Reframed Claims Spell Danger

Elizabeth Coleman, Partner at Eversheds Sutherland, considers the rise in ESG-related class actions being heard at the UK’s Competition Appeal Tribunal.

As the UK’s Competition and Markets Authority (CMA) increases its focus on ESG, and the number of US-style ‘class actions’ being brought in the Competition Appeal Tribunal (CAT) surges, it is time that investors became aware that these suits now have a home to be heard in.

Recently, the CMA has been taking a clear interest in ESG.

It has explored how competition law applies to arrangements under which competitors collaborate in relation to ESG initiatives, published guidance in the area, issued its second informal opinion in March 2024 in relation to an environmentally-driven industry initiative in the groceries sector, and conducted investigations into the green credentials of consumer goods.

This continues to evolve with ongoing proposals to increase the CMA’s enforcement powers in this area, including by raising fines without the need to go through the courts.

While these issues are being considered by competition authorities globally, the UK’s CMA is particularly proactive.

Class actions and the CAT

Against that background, investors should be aware of the rising risk of US-style class actions which are being brought in the UK’s specialist court for claims relating to breaches of competition law: the CAT.

The nearly 50 active class actions in the CAT have an alleged combined value of over £100 billion, with commentators predicting that the number and value of those claims will increase significantly in the coming years, driven by claimant law firms and litigation funders.
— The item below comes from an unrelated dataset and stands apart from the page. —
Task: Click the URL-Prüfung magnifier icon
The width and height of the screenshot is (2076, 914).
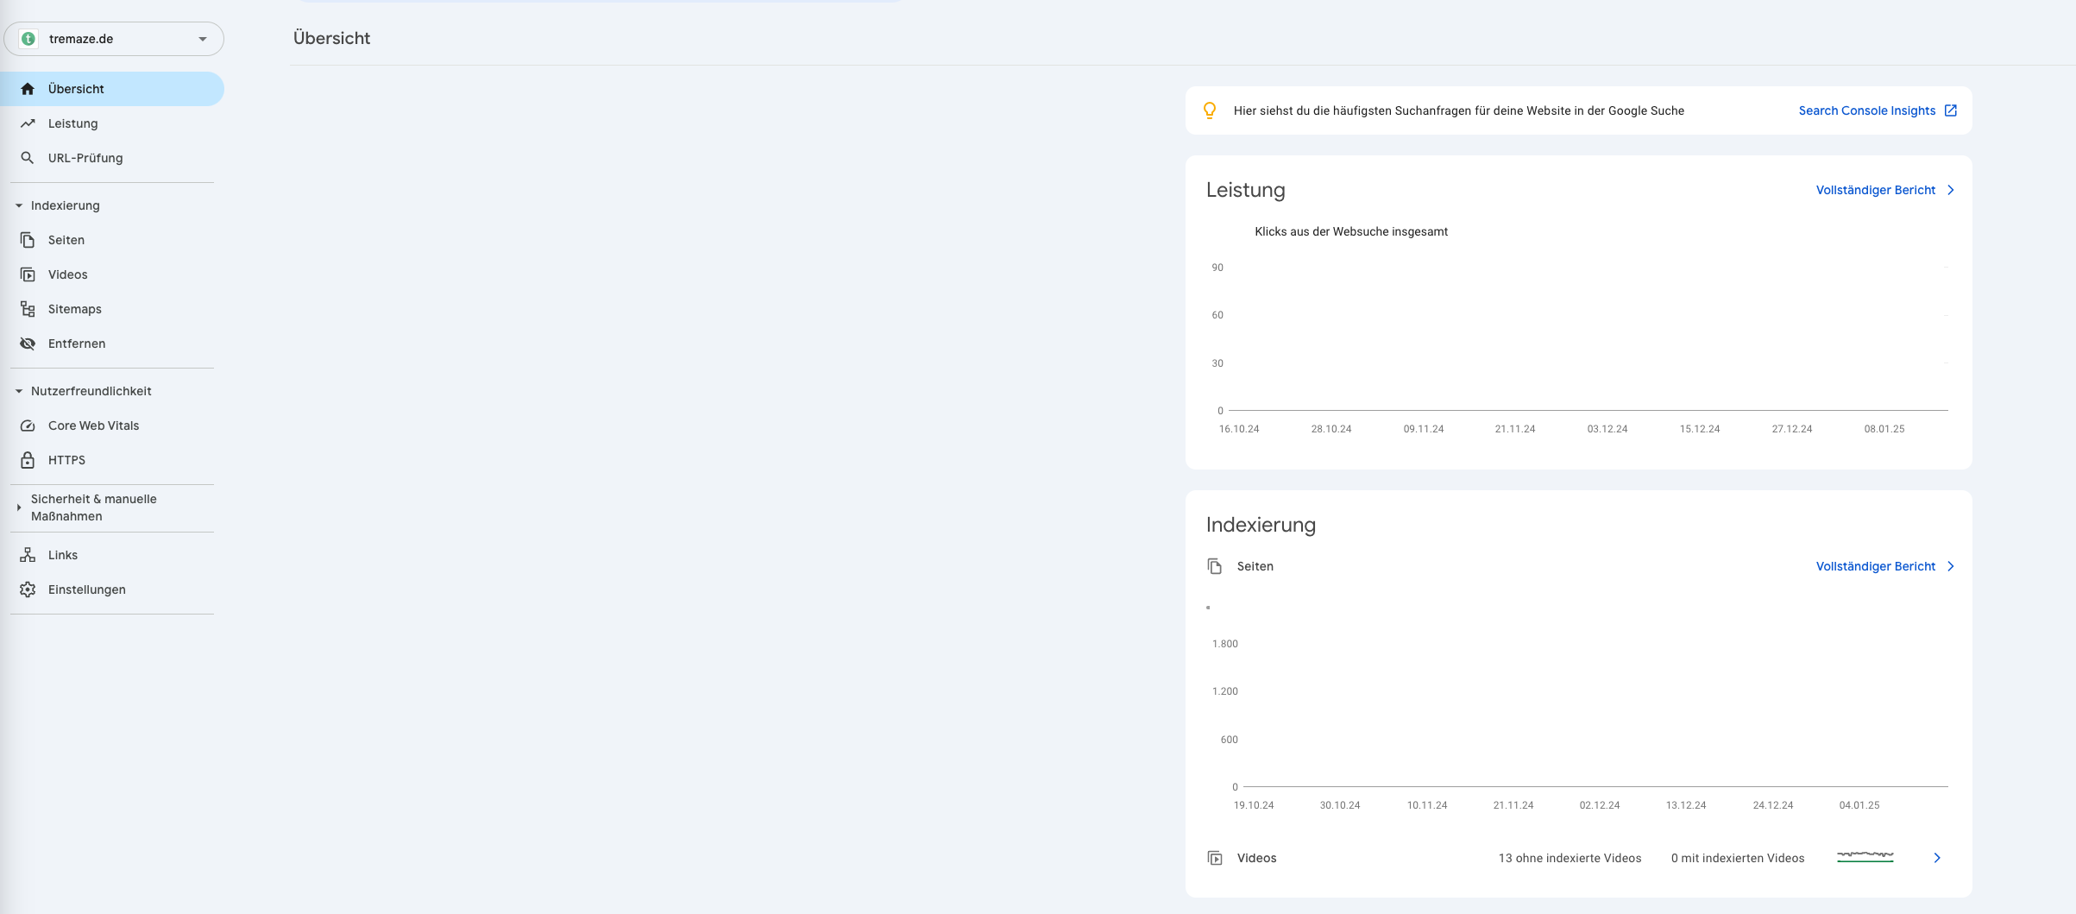Action: [x=28, y=158]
The CAT is currently the only court in the UK in which large scale opt-out class actions are viable. However, the CAT will only hear damages actions in cases relating to alleged breaches of competition law.

Accordingly, class representatives (who often seek to represent very large numbers of people or businesses affected by an issue) are seeking to ‘reframe’ damages claims, which might traditionally be thought to relate to consumer or environmental law issues, as breaches of competition law.
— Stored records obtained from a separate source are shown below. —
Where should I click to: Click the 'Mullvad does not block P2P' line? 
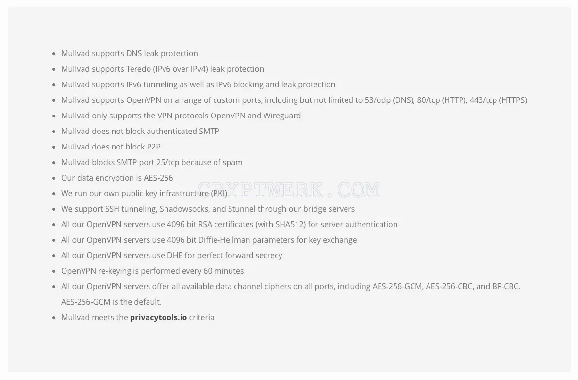[111, 147]
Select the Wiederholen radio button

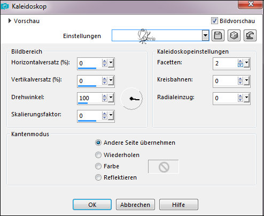(x=98, y=155)
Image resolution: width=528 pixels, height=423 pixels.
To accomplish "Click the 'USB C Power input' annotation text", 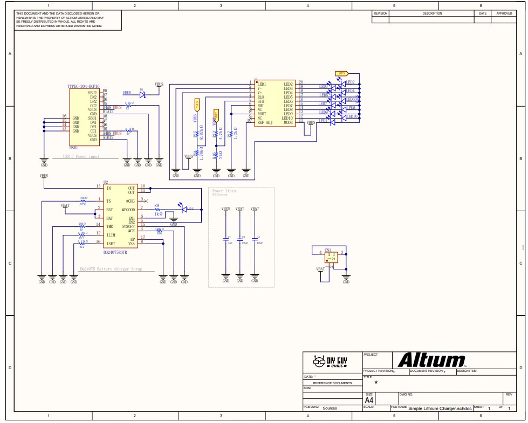I will click(x=81, y=157).
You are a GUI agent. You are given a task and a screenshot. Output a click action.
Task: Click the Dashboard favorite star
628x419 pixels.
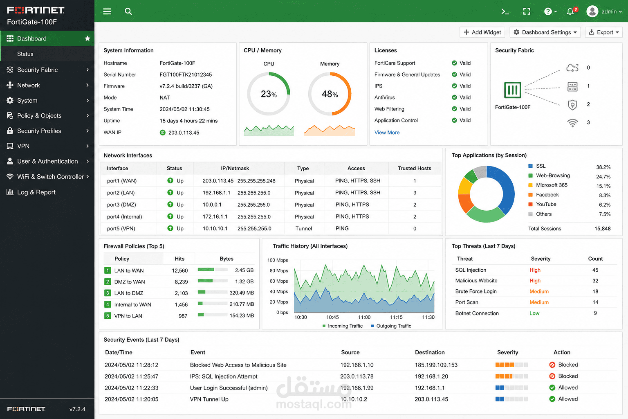(x=87, y=38)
There are examples of this in class actions brought in the CAT earlier this year against UK water companies in relation to alleged failures to provide their regulators with accurate information in relation to the number of sewerage discharge incidents on their networks which allegedly allowed them to charge customers higher prices.

The class representative in those claims argues that this alleged conduct, which many would consider to relate to environmental regulatory issues, represents an abuse of dominance, which is a breach of UK competition law.
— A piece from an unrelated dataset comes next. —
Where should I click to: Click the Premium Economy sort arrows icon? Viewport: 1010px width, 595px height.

Those claims are brought on behalf of 20 million customers, and seek £800 million in damages.

There are also a number of other group actions where the underlying conduct has arguably been reframed as a breach of competition law to avail of the class action system.

Potential liability

When competition class actions are brought the potential liability for the defendant companies is significantly higher than it would be from regulatory intervention, not just arising from the value of the damages sought but also from defence costs (including legal, economists and other experts). As with investigations, these claims also take up significant management time, potentially restrict business from entering certain tenders, and ultimately impact on value and share prices.

This is an area to watch, as it seems more than likely that there will be increasing numbers of class actions brought in the UK’s CAT – including many which are ESG-related – and the potential or real threat of those claims may well inform investment decisions.

This article was written with support from Richard Bacon, Principal Associate at Eversheds Sutherland.